My first visit to Guatemala was in January 1968.  The then IRCA was in its death throws and on strike, so trains were not running and Bryan Whipple and I had to take a bus from the Mexican border to Guatemala City.  We quickly flew to El Salvador where there was plenty of steam on the FES.  But after the IRCA in Guatemala was nationalized in 1969 and became the Ferrocarriles de Guatemala, I returned many times between then and 1980.

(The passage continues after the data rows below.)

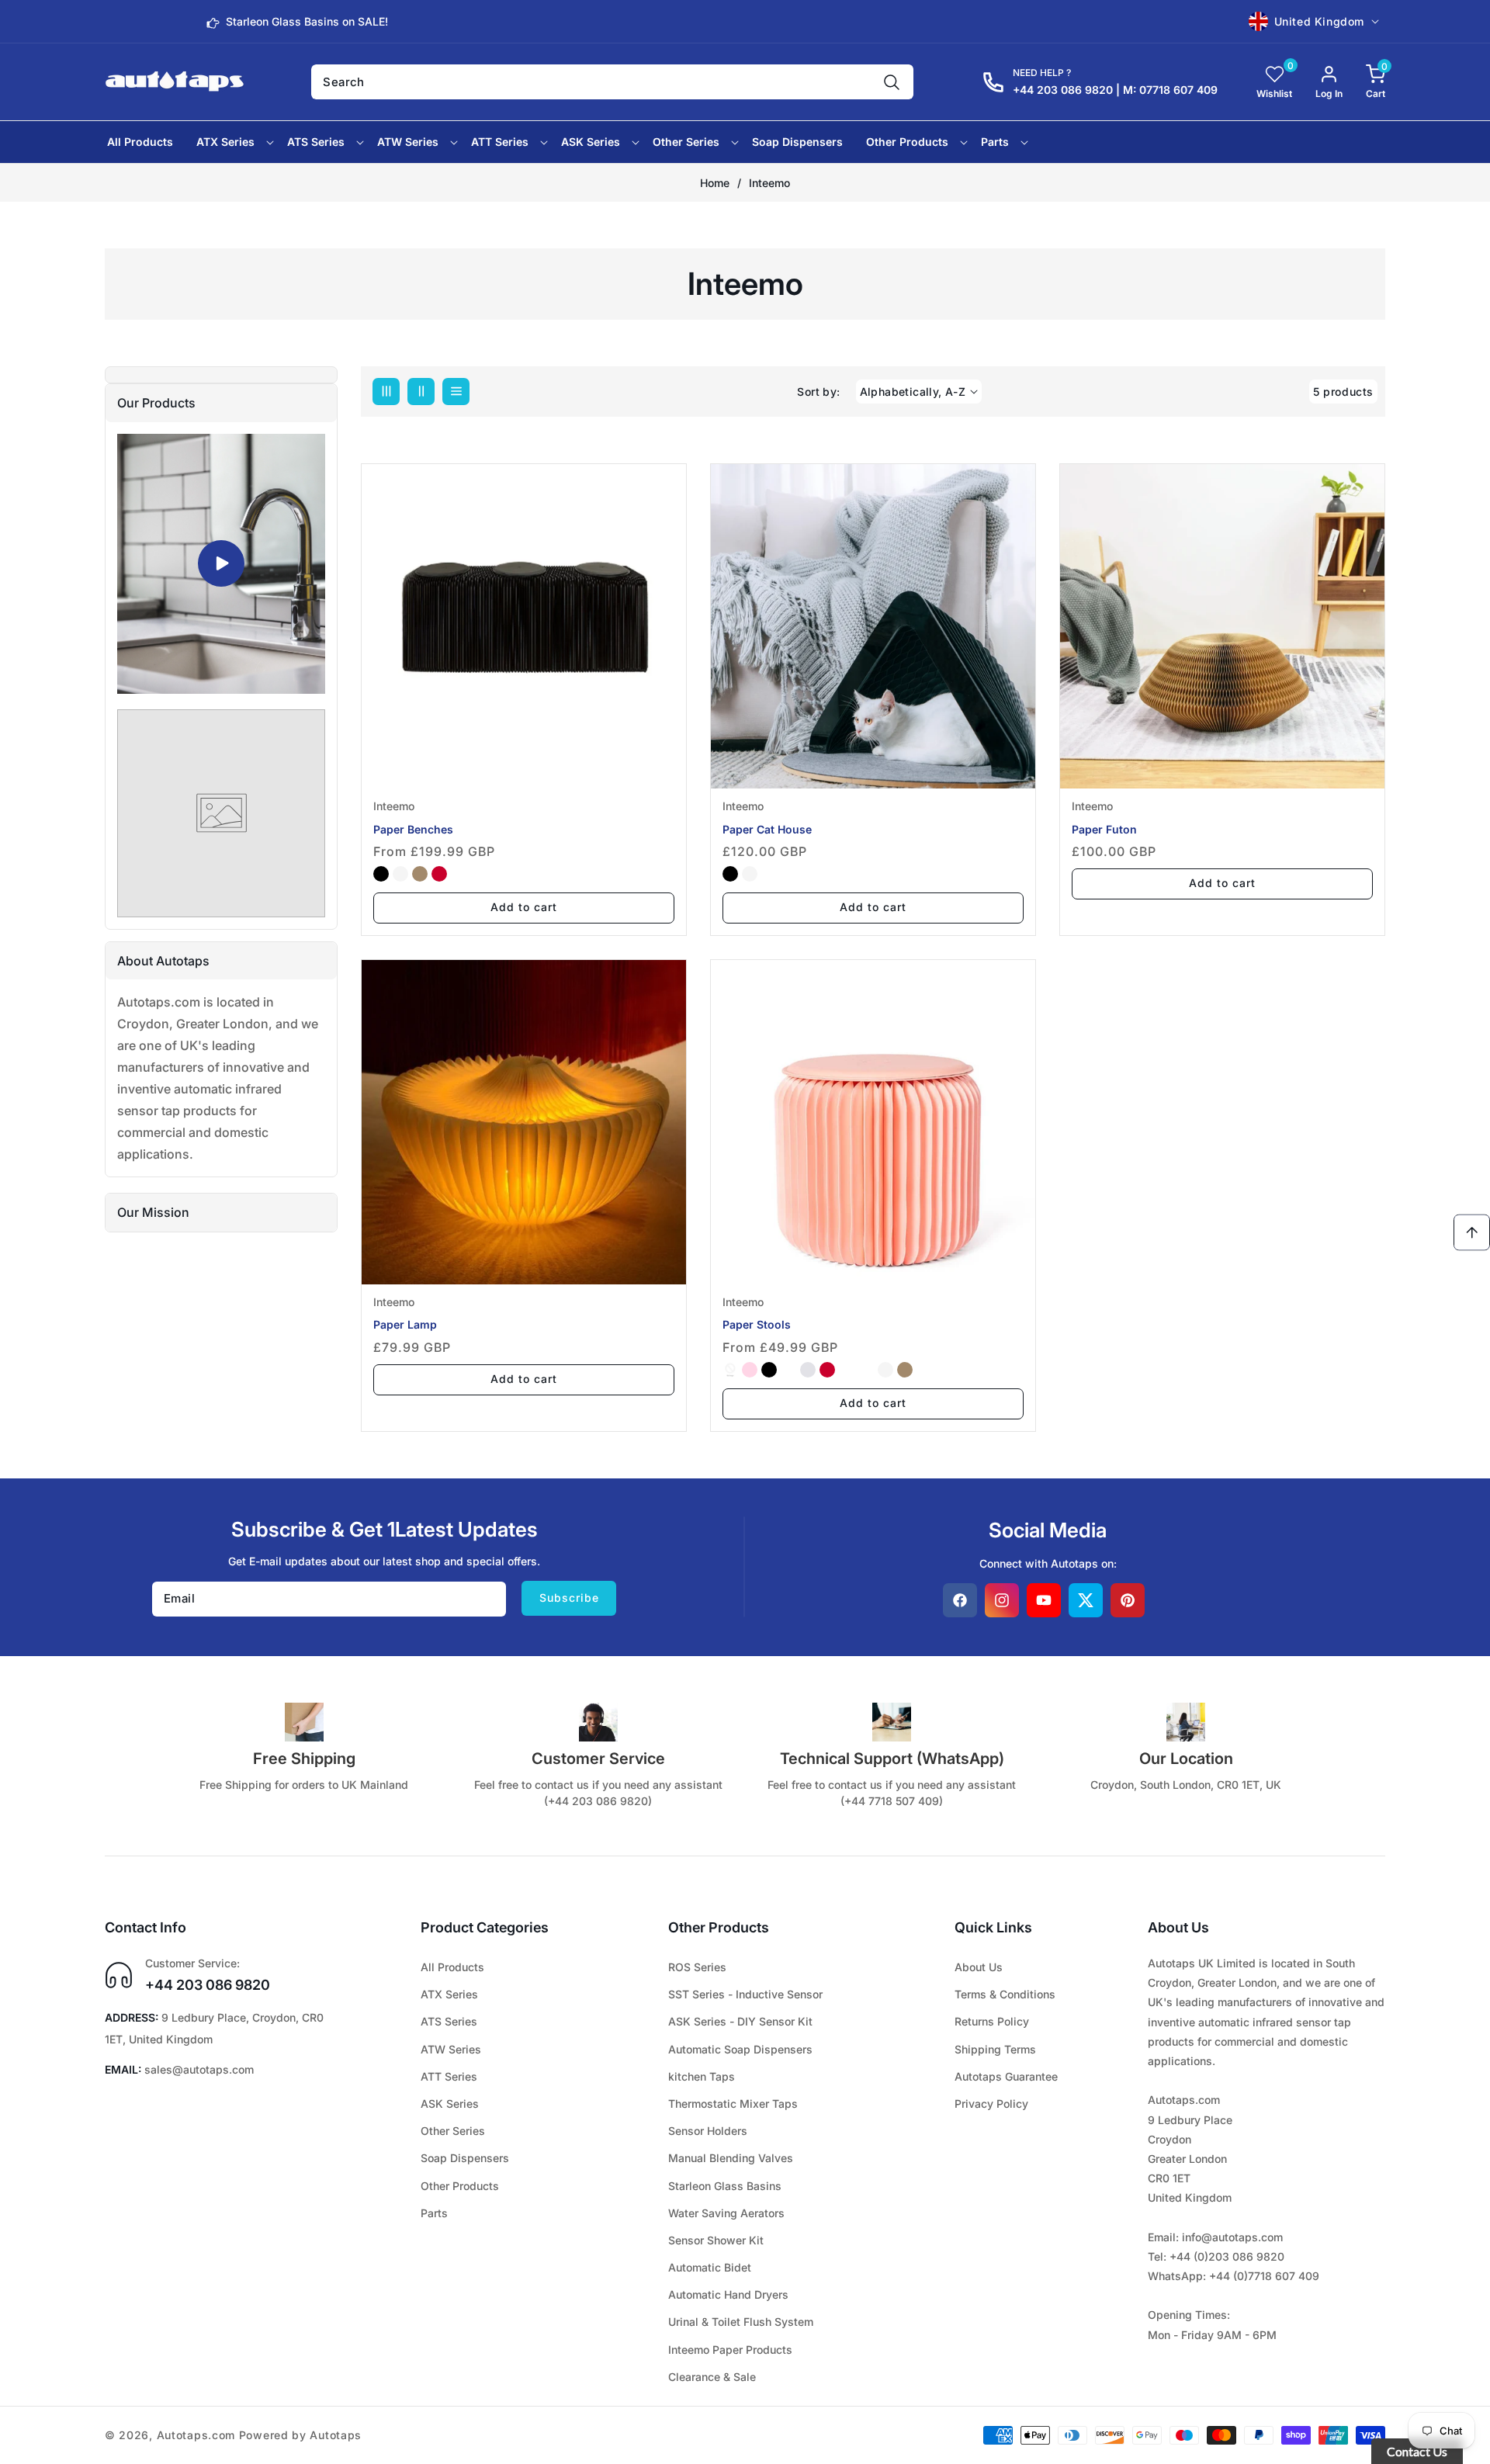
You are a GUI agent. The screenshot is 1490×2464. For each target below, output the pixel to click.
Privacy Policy (991, 2103)
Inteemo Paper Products (730, 2349)
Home (714, 182)
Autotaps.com (196, 2434)
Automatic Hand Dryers (728, 2294)
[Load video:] (221, 564)
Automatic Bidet (709, 2267)
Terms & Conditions (1005, 1994)
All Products (452, 1967)
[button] (1364, 81)
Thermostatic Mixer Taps (733, 2103)
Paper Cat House (767, 829)
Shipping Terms (995, 2049)
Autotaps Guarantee (1006, 2076)
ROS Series (697, 1967)
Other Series (453, 2130)
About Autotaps (163, 961)
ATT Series (449, 2076)
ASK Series (450, 2103)
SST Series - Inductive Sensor (745, 1994)
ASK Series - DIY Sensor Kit (740, 2021)
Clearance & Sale (712, 2376)
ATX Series (449, 1994)
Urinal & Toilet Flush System (740, 2321)
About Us (979, 1967)
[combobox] (612, 81)
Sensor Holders (707, 2130)
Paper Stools (756, 1324)
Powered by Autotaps (300, 2434)
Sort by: (818, 391)
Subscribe (569, 1597)
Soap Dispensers (465, 2157)
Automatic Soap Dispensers (740, 2049)
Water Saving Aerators (726, 2213)
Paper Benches (413, 829)
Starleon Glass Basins (724, 2185)
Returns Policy (992, 2021)
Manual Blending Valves (730, 2157)
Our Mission (153, 1212)
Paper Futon (1104, 829)
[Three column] (386, 391)
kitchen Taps (701, 2076)
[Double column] (421, 391)
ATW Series (451, 2049)
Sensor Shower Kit (716, 2240)
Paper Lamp (405, 1324)
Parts (434, 2213)
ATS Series (449, 2021)
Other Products (460, 2185)
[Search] (892, 81)
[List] (456, 391)
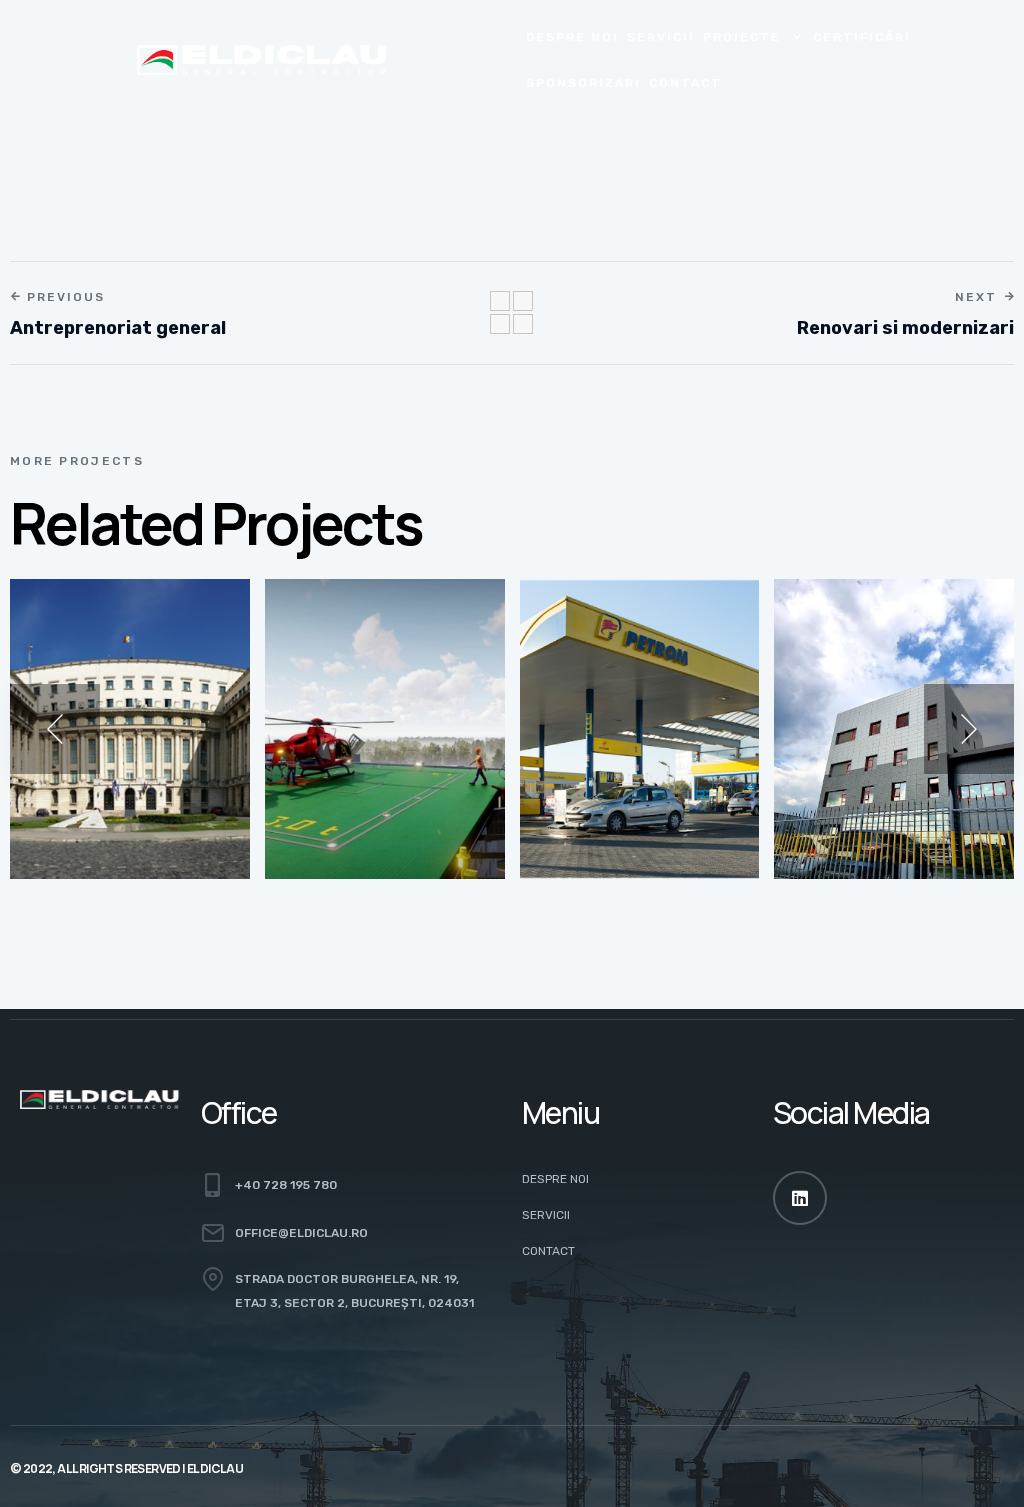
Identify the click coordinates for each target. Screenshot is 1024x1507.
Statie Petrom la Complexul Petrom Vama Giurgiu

In the late 60's it is fair to say that first the IRCA and then Fegua was "steamizing".  The IRCA  for years had been a profitable and very busy railroad, and had succeeded in dieseling its principal trains in the 1950's, with steam relegated to secondary runs.  But as the IRCA fell on hard times (more on that in the "Short history of the IRCA" HERE) they did not have the cash to buy imported spare parts for the diesels.   But the well equipped Guatemala City shops and its skilled work force could repair or fabricate about anything needed for a steam engine.  So stored steam engines were repaired and returned to service.

But highway competition was intense and traffic continued to dwindle, so even when the Guatemalan government paid for new diesels, it was too little too late.  By 1980 the railroad was again dieselized, but track was sadly deteriorated and service unreliable.

Fegua ceased regular operation in 1996.  In 1997 the Guatemala government awarded a concession to a private company, Ferrovias Guatemala (FVG) to operated the railroad, but in 2006 the line closed most likely never to reopen.